Pese a ese panorama divergente que pudiera resultar irreconciliable, lo cierto es que la pareja tiende a tener recursos, a veces brillantes y otras veces, perversos, que hacen que con un poco de ayuda se pueda sintetizar esa desavenencia, preservando, cuando los componentes lo desean, la entidad estable de la pareja.
Si algo tienen en común todas esas posibles resoluciones satisfactorias, que son diversas y ajustables con las herramientas de las que dispone la sexología a cada asociación afectiva, es que cada miembro no se vea obligado a renunciar a su inclinación; que ni el aficionado a las eróticas “extremas” tenga que reordenar su deseo ni que el que no participa de ellas tenga que adherirse a ellas.

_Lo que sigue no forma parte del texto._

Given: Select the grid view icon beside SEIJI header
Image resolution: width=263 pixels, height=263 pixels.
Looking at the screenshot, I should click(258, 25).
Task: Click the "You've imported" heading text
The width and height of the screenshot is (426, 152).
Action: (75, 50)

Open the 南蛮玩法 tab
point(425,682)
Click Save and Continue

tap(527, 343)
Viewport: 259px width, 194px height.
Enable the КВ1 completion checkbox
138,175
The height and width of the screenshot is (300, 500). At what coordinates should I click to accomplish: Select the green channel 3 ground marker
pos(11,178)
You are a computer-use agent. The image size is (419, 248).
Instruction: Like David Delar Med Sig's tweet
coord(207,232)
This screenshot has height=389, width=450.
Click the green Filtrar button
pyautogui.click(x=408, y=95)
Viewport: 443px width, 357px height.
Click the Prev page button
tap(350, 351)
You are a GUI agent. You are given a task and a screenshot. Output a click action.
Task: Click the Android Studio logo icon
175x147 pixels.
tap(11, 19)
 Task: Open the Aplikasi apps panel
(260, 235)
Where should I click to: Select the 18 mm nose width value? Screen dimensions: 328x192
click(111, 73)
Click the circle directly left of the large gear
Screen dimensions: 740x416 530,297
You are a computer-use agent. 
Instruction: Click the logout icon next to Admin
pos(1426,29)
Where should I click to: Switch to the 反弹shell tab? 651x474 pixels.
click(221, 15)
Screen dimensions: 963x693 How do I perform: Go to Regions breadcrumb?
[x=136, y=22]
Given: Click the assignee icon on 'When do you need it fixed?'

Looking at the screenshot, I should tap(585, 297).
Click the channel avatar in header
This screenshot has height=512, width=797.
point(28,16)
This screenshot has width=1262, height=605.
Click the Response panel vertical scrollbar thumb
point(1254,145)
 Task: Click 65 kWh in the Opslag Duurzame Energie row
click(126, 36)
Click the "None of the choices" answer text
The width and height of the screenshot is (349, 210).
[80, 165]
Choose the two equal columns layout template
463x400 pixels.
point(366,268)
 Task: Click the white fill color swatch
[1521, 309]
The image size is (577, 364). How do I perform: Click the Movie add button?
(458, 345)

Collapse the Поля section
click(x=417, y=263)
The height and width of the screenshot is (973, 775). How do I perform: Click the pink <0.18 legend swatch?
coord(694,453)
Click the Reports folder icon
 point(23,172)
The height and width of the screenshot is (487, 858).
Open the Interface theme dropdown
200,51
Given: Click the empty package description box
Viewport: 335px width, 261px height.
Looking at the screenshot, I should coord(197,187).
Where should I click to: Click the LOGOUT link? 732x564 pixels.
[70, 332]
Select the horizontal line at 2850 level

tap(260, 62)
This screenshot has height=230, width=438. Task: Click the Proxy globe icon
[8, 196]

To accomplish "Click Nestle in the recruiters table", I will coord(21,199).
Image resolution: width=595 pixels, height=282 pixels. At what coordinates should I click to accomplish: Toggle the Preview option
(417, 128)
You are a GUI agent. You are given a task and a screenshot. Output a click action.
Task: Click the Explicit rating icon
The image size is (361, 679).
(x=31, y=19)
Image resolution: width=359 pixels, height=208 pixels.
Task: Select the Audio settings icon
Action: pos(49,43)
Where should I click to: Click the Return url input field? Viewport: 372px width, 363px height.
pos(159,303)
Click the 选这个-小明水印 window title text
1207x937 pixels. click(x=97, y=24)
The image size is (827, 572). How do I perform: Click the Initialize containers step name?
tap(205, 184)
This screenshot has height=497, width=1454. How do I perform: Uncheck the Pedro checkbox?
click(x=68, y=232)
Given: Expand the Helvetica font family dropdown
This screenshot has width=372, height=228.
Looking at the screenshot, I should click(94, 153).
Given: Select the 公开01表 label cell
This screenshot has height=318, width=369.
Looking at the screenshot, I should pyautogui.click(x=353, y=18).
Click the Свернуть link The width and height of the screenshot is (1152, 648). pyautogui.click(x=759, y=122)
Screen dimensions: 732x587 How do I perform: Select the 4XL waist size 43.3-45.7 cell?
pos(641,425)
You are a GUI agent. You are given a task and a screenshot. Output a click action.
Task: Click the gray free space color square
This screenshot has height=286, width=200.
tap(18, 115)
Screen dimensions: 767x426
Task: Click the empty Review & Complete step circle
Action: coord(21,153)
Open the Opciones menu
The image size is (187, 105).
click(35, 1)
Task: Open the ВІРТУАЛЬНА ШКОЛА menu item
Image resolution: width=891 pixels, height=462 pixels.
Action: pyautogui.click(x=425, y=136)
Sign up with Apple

En eso consiste, en el plano conceptual, el disolver la lucha de poder; en establecer un acuerdo, un pacto y un consenso común (una “constitución”) que permita, no sólo su escritura sino especialmente su ejecución, el que ninguno de los miembros se sienta agraviado y que permita de alguna manera la participación cómplice de ambos.
También hay otra resolución que tanto a los terapeutas como a las propias parejas que vienen a vernos, y de las que se supone que quieren seguir sosteniendo el vínculo, nos gusta de partida muy poco pero que, en ocasiones, puede evitar males mayores; la disolución de la pareja en términos amistosos y hasta cómplices.
Y es que hay ocasiones en las que las líneas existenciales evolutivas de los sujetos no dan para más puntos de concordancia por más que lo parezca… Si fuésemos entidades ya acabadas de origen y no estructuras psíquicas dinámicas y plásticas, eso no sucedería… Sencillamente porque no seríamos humanos hasta el extremo.